Who Needs Coney Island?
Late last week, while the eternally kvetching "9/11 Families" took up arms yet again to stop yet another memorial plan, Gov. Pataki announced that $3.5 million will be spent on creating two interim memorials near the World Trade Center site. The idea is to provide tourists with something other than souvenir vendors to look at when they go downtown to see the big hole, as well as to act as placeholders until the real memorial is completed 2009, eight years after the fact, and two years after anyone will remember what it is supposed to be memorializing, exactly.
One part of the plan involves the StoryCorps oral history project, which will allow people to record their own memories of the attacks. The other part, called the Tribute Center, is to be built inside a vacant storefront and will offer a gallery, an information center, educational programs and a gift shop. Volunteers will also be on hand to provide guided tours of Ground Zero.

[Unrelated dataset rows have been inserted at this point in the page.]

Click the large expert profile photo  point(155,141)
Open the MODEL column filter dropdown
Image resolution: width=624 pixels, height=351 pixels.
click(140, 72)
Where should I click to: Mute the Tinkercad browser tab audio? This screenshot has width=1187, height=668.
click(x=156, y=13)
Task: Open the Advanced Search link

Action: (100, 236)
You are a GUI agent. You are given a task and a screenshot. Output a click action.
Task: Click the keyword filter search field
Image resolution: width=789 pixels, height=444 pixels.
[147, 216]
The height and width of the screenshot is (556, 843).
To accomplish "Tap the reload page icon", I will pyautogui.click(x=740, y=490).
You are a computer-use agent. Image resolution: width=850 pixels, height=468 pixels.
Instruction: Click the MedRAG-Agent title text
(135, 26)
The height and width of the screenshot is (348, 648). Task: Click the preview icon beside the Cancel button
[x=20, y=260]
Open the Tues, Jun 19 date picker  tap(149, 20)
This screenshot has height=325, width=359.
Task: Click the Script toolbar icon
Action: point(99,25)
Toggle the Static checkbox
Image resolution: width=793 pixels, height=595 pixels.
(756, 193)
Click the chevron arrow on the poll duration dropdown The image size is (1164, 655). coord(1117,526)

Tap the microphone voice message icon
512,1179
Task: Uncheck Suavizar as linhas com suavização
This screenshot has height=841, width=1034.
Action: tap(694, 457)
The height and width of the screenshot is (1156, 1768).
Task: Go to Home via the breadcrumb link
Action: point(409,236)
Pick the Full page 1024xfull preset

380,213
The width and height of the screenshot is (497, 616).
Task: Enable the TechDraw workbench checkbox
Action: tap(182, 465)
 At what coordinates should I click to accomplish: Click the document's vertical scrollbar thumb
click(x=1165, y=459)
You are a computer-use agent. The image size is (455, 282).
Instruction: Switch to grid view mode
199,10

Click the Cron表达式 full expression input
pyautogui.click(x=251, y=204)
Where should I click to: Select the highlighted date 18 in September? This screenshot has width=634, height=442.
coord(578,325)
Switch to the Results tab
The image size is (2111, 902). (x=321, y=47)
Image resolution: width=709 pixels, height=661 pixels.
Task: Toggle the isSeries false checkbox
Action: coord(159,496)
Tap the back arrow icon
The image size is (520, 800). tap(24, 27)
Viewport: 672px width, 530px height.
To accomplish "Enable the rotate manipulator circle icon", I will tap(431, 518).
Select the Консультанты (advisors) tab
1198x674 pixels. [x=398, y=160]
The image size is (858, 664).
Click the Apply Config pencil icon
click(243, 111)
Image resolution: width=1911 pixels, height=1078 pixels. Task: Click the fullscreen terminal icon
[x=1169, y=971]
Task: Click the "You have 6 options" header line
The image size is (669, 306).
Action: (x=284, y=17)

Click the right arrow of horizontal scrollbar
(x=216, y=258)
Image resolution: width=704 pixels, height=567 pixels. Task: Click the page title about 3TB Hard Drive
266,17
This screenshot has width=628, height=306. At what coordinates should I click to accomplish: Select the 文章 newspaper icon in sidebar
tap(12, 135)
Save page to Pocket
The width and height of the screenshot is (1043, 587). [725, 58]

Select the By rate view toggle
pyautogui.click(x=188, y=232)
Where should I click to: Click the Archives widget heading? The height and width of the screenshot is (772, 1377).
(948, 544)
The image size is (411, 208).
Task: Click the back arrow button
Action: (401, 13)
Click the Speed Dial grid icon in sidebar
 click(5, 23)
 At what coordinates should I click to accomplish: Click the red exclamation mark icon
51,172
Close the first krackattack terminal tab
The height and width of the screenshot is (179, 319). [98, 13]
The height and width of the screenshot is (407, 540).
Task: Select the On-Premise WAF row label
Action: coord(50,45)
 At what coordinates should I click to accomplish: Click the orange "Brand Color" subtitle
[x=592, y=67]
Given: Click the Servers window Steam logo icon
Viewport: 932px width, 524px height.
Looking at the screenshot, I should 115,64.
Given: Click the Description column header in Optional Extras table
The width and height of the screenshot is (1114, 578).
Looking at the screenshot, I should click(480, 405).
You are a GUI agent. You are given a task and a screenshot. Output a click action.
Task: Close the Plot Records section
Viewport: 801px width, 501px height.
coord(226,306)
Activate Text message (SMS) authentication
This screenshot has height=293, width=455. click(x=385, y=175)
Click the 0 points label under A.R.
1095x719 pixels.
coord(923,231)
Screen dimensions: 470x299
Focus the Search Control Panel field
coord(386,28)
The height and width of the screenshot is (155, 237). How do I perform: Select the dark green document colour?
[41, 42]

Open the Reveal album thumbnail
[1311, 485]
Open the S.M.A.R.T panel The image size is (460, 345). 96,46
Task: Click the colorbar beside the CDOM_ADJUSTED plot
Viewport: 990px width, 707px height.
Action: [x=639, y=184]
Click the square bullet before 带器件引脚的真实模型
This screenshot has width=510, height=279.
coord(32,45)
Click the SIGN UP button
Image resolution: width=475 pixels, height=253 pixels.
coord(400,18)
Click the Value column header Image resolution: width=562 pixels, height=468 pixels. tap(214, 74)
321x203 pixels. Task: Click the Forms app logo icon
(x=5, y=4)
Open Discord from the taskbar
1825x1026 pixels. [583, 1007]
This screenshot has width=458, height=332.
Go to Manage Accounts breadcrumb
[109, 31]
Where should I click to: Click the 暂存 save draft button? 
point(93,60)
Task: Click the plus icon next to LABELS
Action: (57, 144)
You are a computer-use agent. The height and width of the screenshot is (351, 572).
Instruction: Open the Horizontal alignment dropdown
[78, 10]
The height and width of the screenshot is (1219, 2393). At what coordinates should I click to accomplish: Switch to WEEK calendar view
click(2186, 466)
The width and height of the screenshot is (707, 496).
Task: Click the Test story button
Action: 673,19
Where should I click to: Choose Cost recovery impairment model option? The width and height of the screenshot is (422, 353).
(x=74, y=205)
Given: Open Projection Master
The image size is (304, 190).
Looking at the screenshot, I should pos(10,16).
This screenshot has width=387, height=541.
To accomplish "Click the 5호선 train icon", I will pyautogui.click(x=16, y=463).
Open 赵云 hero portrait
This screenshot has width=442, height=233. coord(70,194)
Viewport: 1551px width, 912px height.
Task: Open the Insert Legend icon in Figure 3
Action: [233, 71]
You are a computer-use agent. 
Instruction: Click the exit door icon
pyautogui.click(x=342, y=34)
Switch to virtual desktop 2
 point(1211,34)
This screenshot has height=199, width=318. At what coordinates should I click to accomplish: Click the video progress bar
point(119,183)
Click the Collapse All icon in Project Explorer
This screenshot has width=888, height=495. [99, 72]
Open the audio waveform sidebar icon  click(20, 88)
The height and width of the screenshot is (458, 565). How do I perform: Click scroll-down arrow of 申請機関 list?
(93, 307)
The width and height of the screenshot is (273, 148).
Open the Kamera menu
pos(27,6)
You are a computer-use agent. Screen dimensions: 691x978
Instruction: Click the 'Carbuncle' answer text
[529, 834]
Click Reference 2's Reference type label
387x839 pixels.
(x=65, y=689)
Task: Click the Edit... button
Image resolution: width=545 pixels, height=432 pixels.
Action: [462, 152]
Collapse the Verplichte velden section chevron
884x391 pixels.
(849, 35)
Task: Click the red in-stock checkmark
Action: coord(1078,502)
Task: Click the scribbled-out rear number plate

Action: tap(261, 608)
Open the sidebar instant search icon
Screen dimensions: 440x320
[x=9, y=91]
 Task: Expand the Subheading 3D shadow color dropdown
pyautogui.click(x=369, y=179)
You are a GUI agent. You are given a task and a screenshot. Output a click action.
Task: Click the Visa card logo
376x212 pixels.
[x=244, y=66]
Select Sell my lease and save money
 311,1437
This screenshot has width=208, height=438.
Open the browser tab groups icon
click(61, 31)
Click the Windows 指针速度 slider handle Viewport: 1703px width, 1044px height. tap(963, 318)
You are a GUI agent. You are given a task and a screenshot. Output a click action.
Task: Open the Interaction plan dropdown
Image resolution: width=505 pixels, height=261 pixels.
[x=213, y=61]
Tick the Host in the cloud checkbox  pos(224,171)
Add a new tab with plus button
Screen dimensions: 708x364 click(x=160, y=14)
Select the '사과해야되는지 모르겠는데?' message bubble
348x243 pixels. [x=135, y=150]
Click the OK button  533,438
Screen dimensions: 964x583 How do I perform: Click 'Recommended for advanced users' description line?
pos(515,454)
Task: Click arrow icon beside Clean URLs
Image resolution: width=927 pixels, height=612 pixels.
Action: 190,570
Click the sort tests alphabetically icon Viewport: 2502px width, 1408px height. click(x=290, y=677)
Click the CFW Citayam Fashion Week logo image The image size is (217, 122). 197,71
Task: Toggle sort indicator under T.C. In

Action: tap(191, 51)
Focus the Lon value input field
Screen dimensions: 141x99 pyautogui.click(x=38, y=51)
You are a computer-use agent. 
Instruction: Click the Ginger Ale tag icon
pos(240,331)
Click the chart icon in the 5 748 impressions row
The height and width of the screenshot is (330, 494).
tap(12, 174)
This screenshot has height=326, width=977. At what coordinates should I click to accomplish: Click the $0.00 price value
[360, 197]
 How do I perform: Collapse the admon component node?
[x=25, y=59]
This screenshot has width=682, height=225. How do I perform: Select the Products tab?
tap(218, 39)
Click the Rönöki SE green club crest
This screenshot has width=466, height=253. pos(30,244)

The oral history project will open in the PATH station this July, and the museum is scheduled to open next March.
Shortly after that, work will begin on the water slide, the go-kart track, skating rink and carousel-as well as a 9/11-themed restaurant and a wide array of officially sanctioned souvenir shops. That way, when tourists buy their 9/11 baseball caps, snow globes and novelty sun-glasses, they'll know they're getting the Real Deal.